There’s a reason you’re taught at a young age to cover your mouth when you cough and wash your hands before eating. These basic hygiene practices are important when you’re a grownup in an office, where people work in close quarters and share a great deal of equipment.

Anyone who fails to follow proper hygiene puts the entire workforce at risk for contracting illnesses, such as the flu.


Call in Sick

Stay home and rest when you’re sick to avoid spreading your illness around the workplace — and to recover faster. Regular attendance is highly valued by employers, but not by a worker who is ill. In close quarters, sneezing, coughing and touching surfaces used by others facilitates the spread of germs and illnesses.


Keep Workspaces Clean

Clean your keyboard, desk, mouse and phone handset with a sanitizer regularly to kill germs before they can make you sick. A person is exposed to 400 times more germs sitting at his desk than on a toilet seat, according to the Hygiene Council.

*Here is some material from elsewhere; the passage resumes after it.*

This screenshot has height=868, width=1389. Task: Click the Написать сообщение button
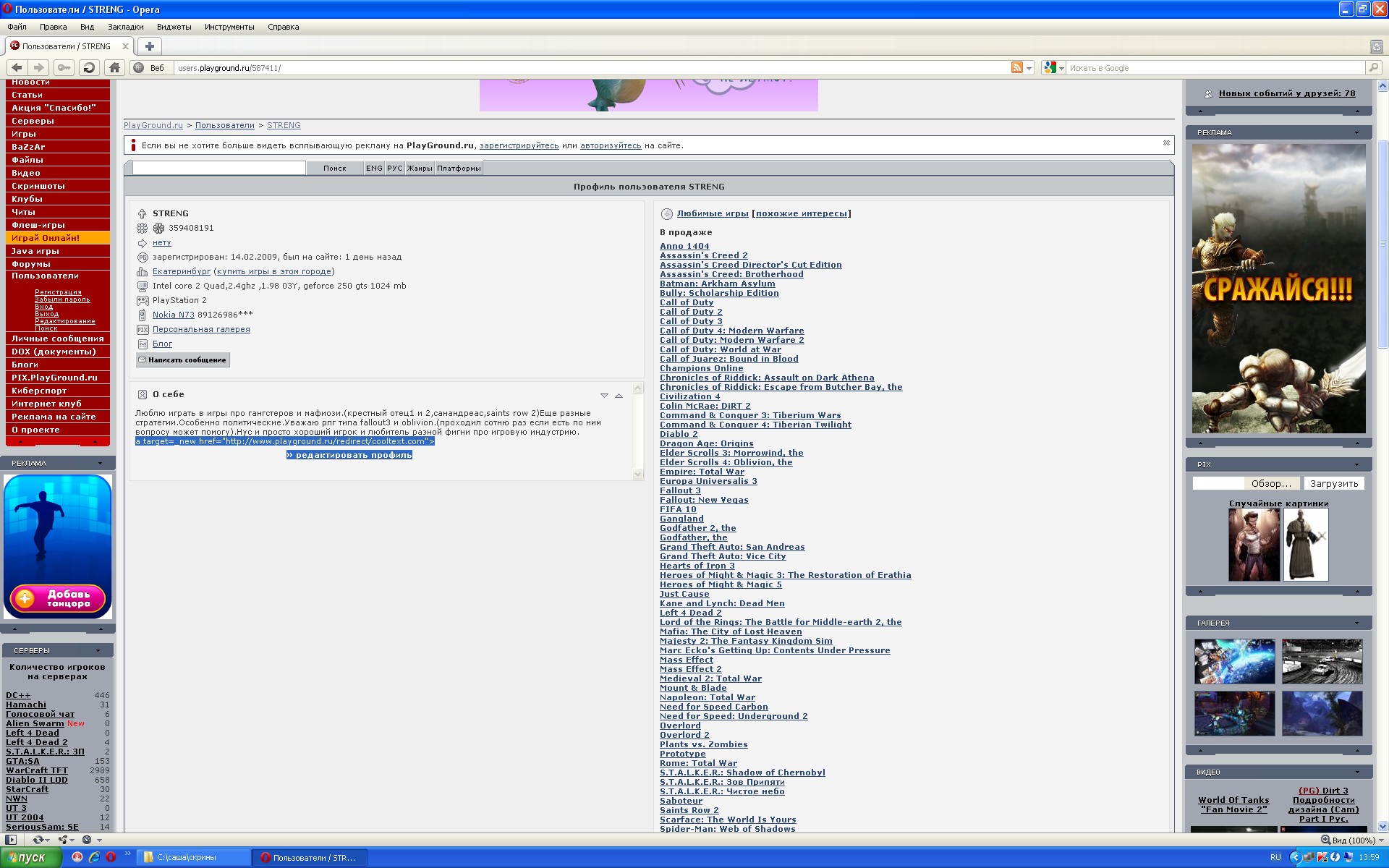[x=182, y=359]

Touching shared surfaces — such as door handles, conference room tables, kitchen appliances and vending machines — is unavoidable. When you bring germs back to your work station, you’re helping to spread bacteria and viruses.


Proper Hygiene in the Office


Wash Hands Regularly

Use hand sanitizer or wash your hands with soap for 15 to 20 seconds many times a day to kill germs. Keep a bottle of hand sanitizer at your desk to make it convenient. At the sink, turn off the faucet with a paper towel when you’re finished to avoid contact with germs.

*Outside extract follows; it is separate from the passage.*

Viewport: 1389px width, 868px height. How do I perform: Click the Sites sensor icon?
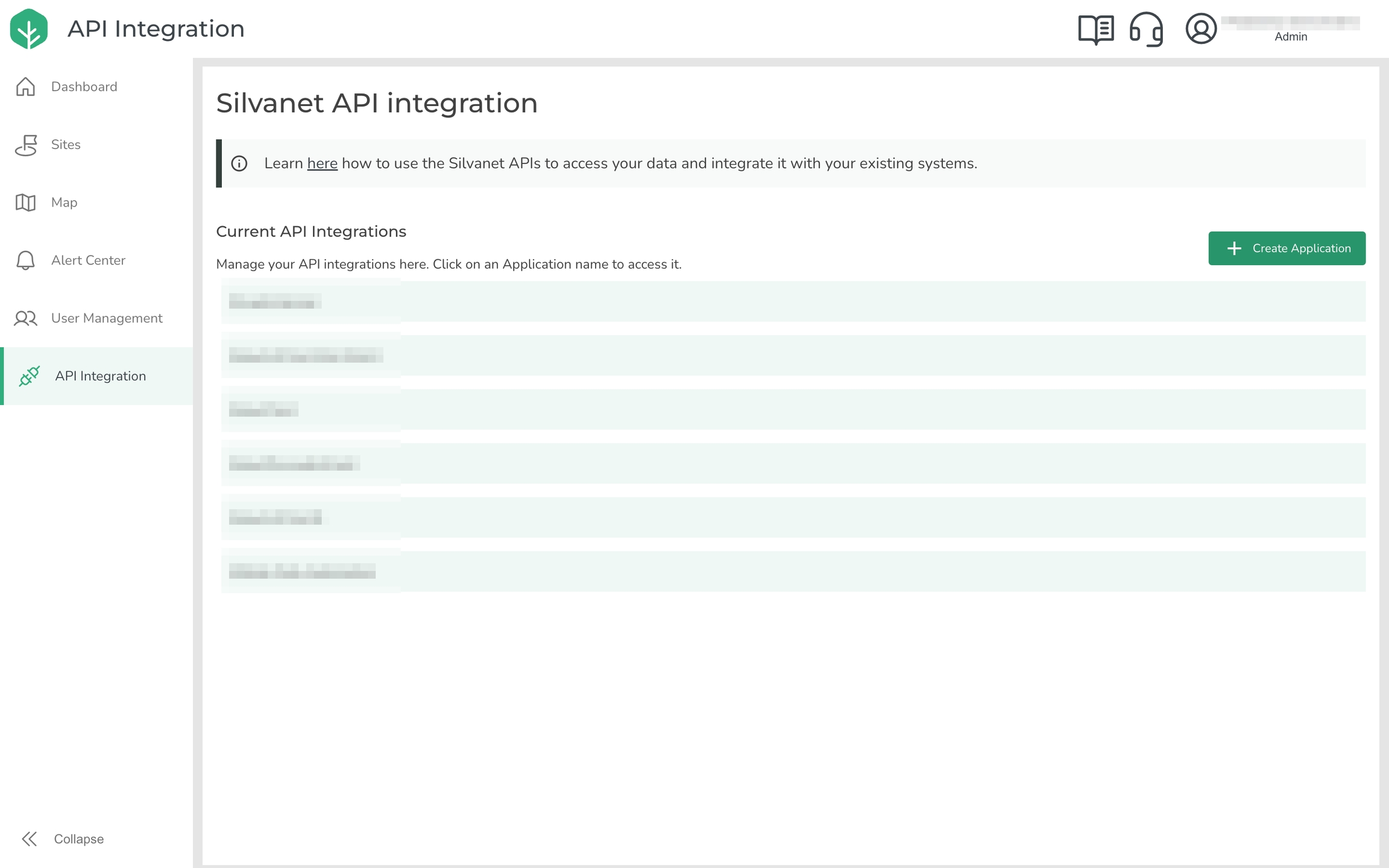click(x=26, y=145)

Wash your hands especially after touching shared surfaces, such as copy machines, coffeepots, elevator buttons or someone else’s keyboard. Other situations that should prompt handwashing are before a meal; after arriving at work via public transportation; after using the facilities; or after sneezing, coughing or blowing your nose.


Avoid Touching

Avoid touching your eyes, nose and mouth. Flu viruses spread primarily through bodily fluids sprayed when a person sneezes, coughs or speaks. These drops can easily land on you, and touching your eyes, nose and mouth can hasten the spread of illnesses.